Aim of the task: Every entry is to be returned unchanged, and no picture is to be included.

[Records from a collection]
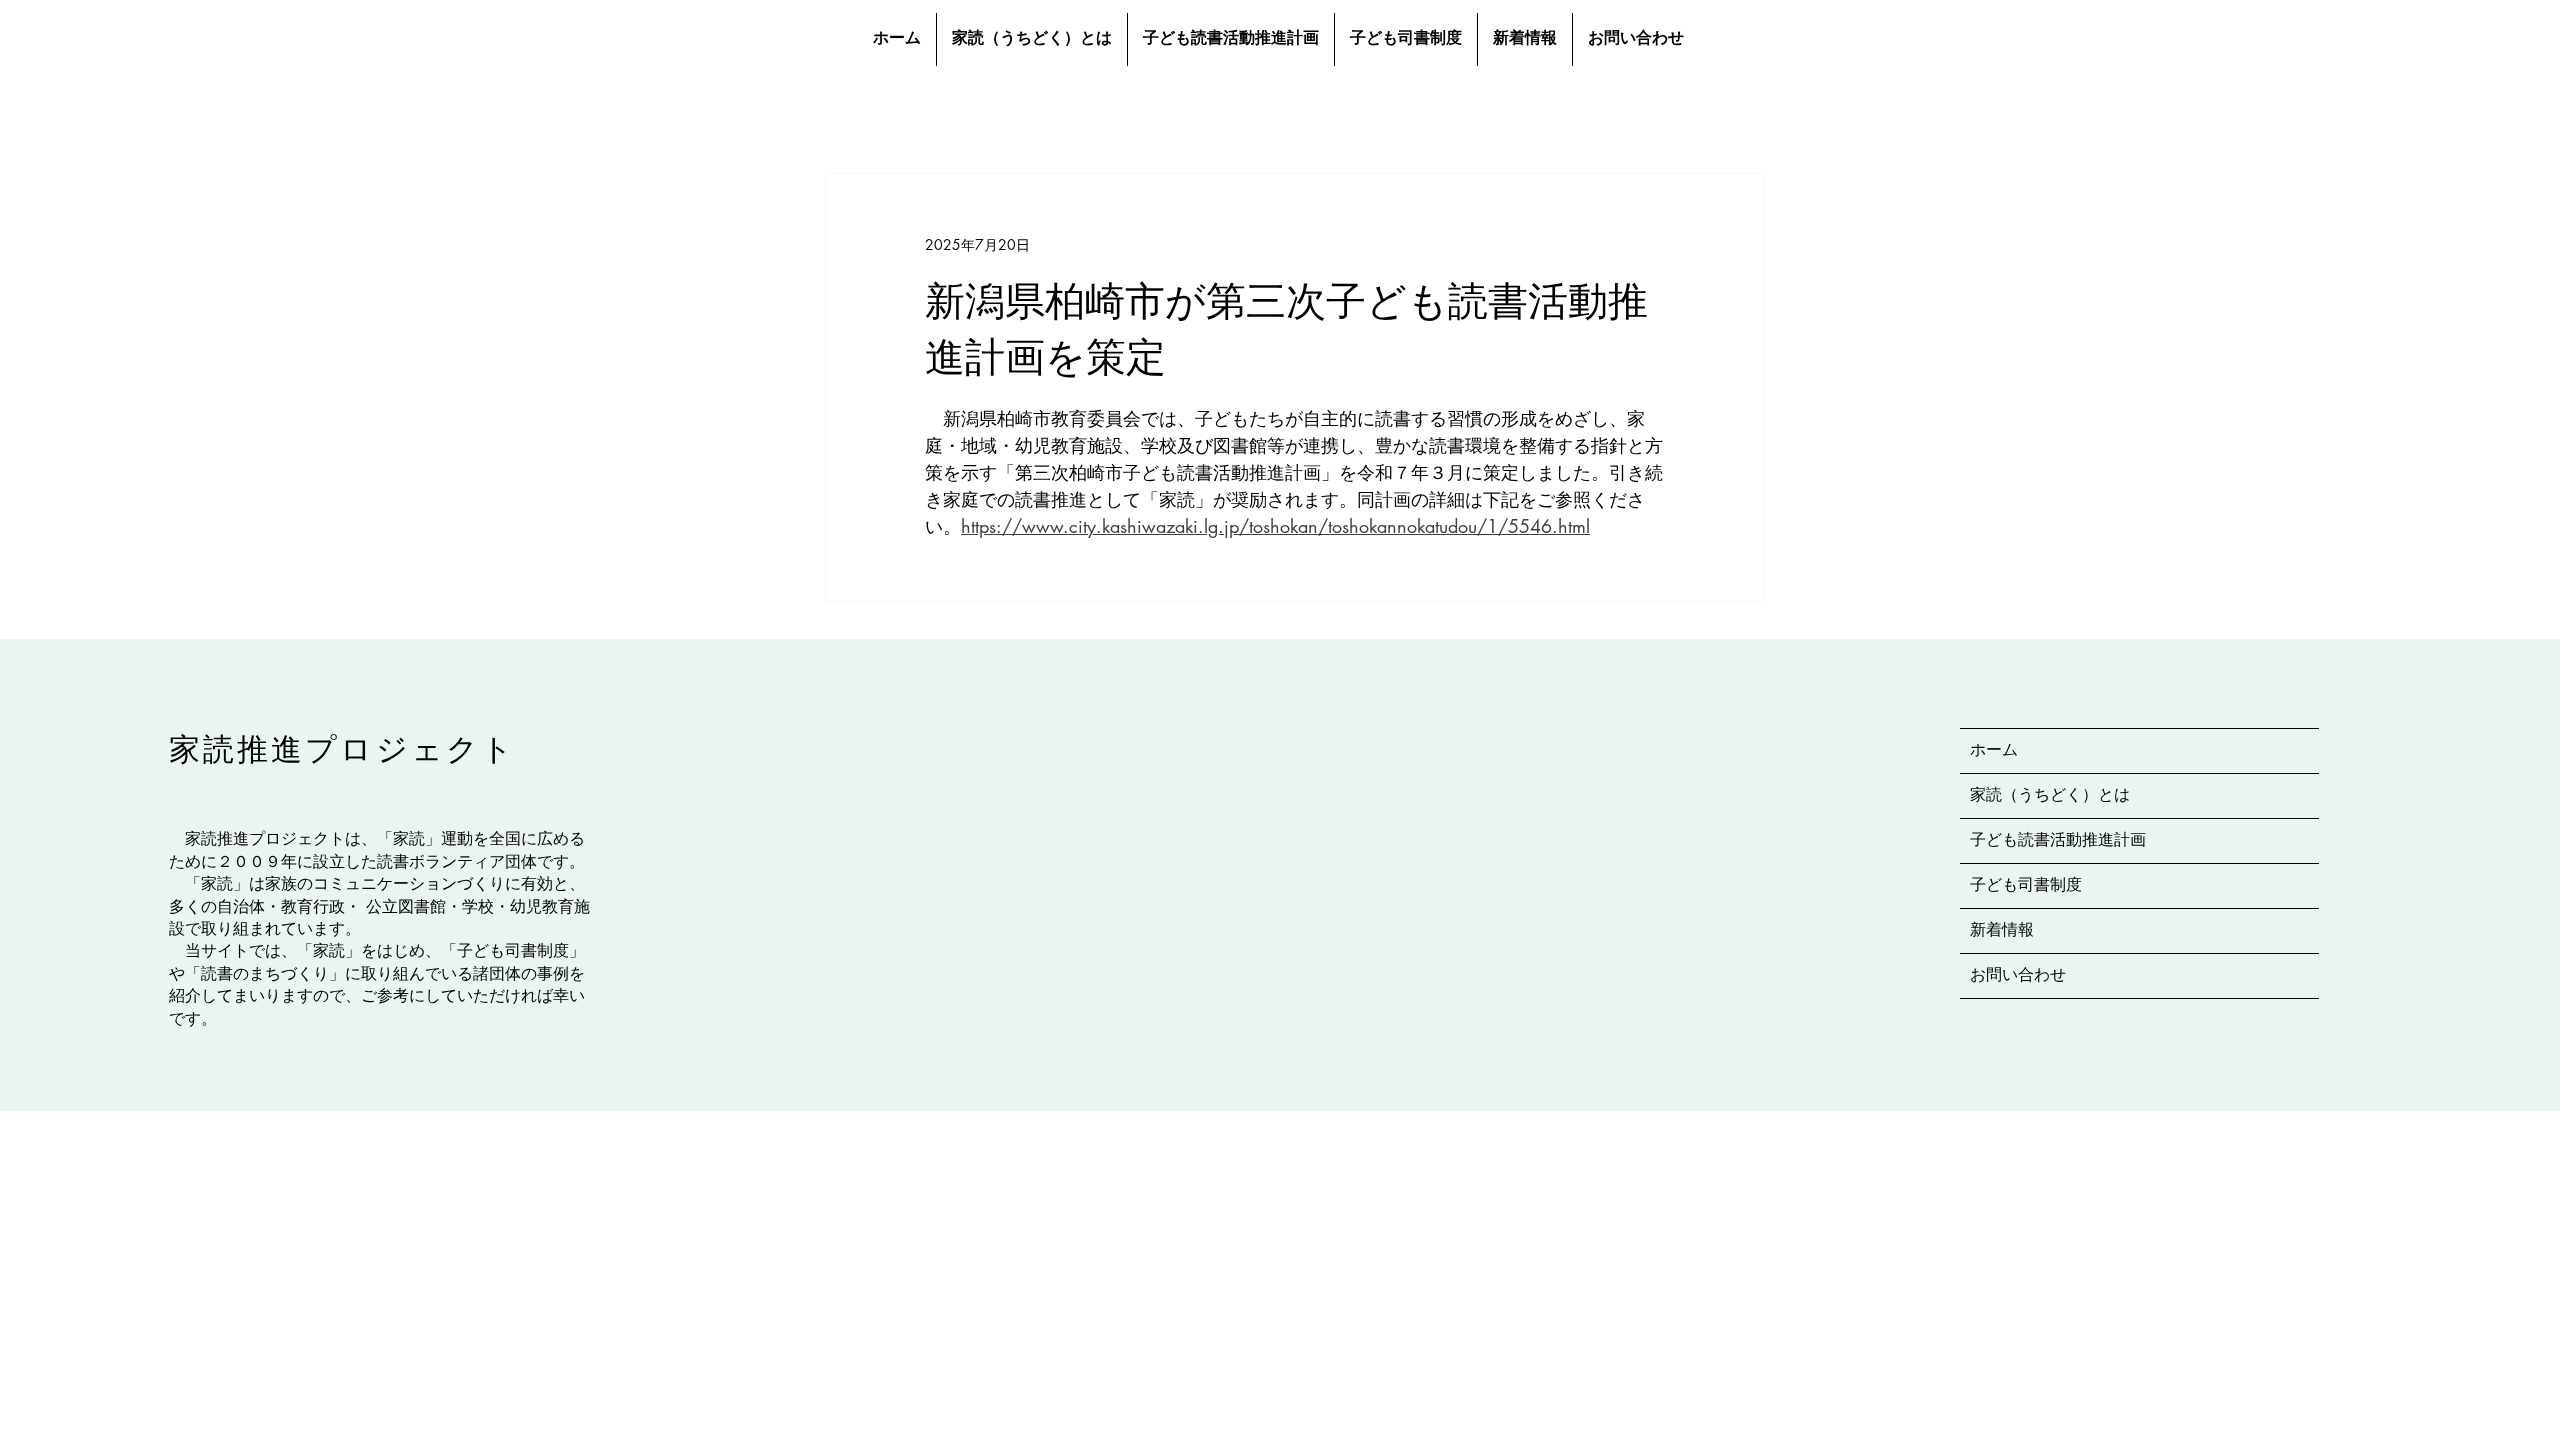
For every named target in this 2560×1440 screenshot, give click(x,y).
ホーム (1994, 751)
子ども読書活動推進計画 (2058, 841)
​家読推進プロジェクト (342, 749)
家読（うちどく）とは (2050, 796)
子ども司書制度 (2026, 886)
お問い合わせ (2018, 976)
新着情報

Output below:
For every named target in this 2560×1440 screenshot, give click(x,y).
ホーム (1994, 751)
子ども読書活動推進計画 (2058, 841)
​家読推進プロジェクト (342, 749)
家読（うちどく）とは (2050, 796)
子ども司書制度 (2026, 886)
お問い合わせ (2018, 976)
新着情報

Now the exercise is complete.